I deinstalled (yes, FreeBSD is assimilating me) the ports version of Ruby on my 12-inch Powerbook (still the best damn laptop, ever-Intel Macs may be fast but they are flimsy, hot, and noisy!) this afternoon due to all the pain of getting trying to onigurumu installed just so I could do named group regular expressions like in Python (more on that later).
But sometimes it is good just to clean house and start a new page. So except for the Rails nonsense, I did pretty much everything here. You know, installing libreadline, a fresh new install 1.8.6 tarball, etc. Except I'm starting from scratch with everything in /my.
But enough procrastination. Why the new blog? Why another Ruby blog? Well, the manifesto (oh, yeah, and that I'm spending too much time on Ruby on BlogFranz) is below. I hope you hold me (or us, should anyone else agree to the spirit, if not necessarily the letter of this effort) to it:
Back to the Basics - I happened to look at the README during the build and the non-hyped description of Ruby (obviously back before Ruby was cool) was:
Ruby is the interpreted scripting language for quick and easy object-oriented programming. It has many features to process text files and to do system management tasks (as in Perl). It is simple, straight-forward, and extensible.

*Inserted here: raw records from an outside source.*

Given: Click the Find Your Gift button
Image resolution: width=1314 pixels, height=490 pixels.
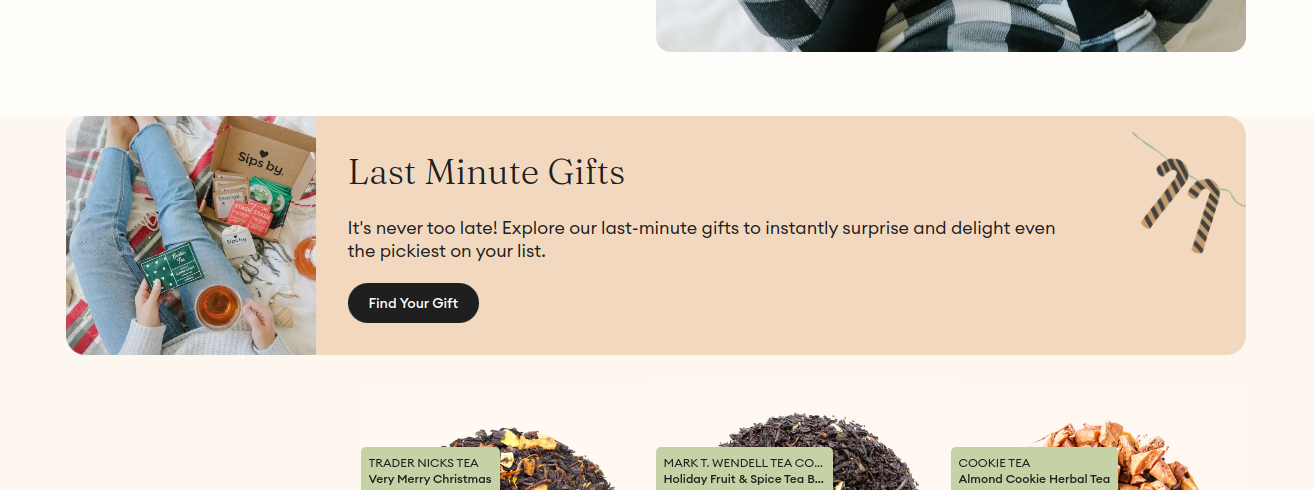Looking at the screenshot, I should [413, 303].
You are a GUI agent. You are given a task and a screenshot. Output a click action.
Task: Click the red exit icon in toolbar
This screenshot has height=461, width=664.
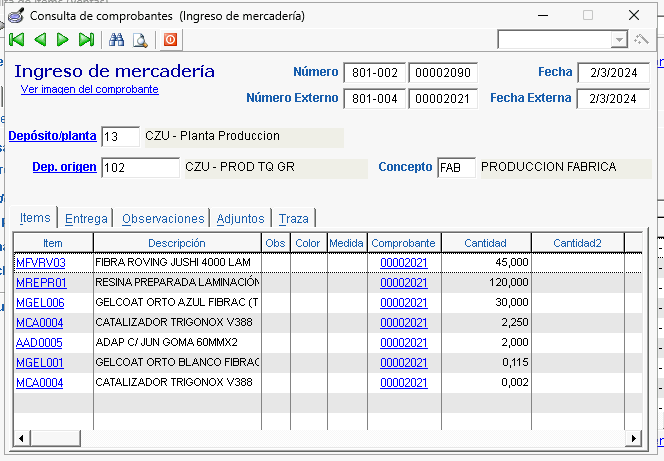pos(170,40)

Unfortunately most of the stuff I try to do (which is simple and system-management-ish) that I could achieve with a blink of an eye in Python (because it just works and is in there) does not work (or is not built into the standard library) with Ruby. I guess everybody is doing web development in Ruby except me. Or the various OSX, Linux, FreeBSD, OpenBSD boxes I do work on with Ruby are so hopelessly broken. I assume others are in this boat as well.
Which leads me to #2.
Rails-free - This is a timewarp. We go back to 2001 when I first encountered Ruby and it was just weird and Japanese and the socket APIs were crappy, before Metasploit 3.0. Before BaseCamp (yes my previous company actually used it for a while, and it was "allright" if a bit sluggish). Back when my wife owned the only Mac in the family. Bottom line, if its' related to Rails you won't find it here. Period. End of story. No exceptions.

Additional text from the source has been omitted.